WORK INSTRUCTION → The answer is the set of lines that include "pixel", copied from the data below.

GIVEN ENTRIES →
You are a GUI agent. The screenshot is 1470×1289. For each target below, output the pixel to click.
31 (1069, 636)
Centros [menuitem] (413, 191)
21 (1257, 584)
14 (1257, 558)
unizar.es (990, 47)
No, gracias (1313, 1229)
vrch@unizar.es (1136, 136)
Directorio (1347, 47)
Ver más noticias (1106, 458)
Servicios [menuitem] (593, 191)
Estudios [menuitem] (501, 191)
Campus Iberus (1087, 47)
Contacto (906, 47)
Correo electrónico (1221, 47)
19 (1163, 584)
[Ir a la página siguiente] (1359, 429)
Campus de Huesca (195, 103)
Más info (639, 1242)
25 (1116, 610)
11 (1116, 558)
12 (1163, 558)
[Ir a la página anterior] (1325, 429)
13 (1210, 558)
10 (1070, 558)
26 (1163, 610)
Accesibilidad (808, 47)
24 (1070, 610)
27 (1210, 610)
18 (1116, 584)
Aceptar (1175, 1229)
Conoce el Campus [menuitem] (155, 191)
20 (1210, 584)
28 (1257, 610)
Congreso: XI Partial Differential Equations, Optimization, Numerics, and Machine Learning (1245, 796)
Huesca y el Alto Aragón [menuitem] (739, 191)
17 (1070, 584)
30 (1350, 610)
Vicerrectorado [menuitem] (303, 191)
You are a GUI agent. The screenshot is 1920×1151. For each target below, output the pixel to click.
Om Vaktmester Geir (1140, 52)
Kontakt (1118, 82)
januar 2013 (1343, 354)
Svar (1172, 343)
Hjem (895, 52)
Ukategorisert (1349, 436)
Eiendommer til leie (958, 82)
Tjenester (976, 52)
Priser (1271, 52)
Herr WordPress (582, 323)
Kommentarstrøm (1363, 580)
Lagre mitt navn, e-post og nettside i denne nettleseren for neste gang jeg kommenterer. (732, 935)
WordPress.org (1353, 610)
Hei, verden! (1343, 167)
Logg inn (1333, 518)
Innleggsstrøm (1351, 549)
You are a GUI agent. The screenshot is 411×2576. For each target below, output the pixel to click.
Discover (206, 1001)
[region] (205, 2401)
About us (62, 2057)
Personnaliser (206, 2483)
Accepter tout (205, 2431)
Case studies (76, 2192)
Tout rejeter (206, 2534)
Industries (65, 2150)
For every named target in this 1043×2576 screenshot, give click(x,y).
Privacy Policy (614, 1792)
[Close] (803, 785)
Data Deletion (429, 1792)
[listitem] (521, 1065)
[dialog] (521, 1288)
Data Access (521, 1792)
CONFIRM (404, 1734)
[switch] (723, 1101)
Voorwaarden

REPLY TO THE TASK →
You are a GUI agent. The screenshot is 1470×1289. For each target below, output the pixel to click.
You are a GUI agent. The screenshot is 1920×1151. For each target below, output the pixel to click.
You are a GUI agent. The screenshot is 411×2576. For each target below, output the pixel to click.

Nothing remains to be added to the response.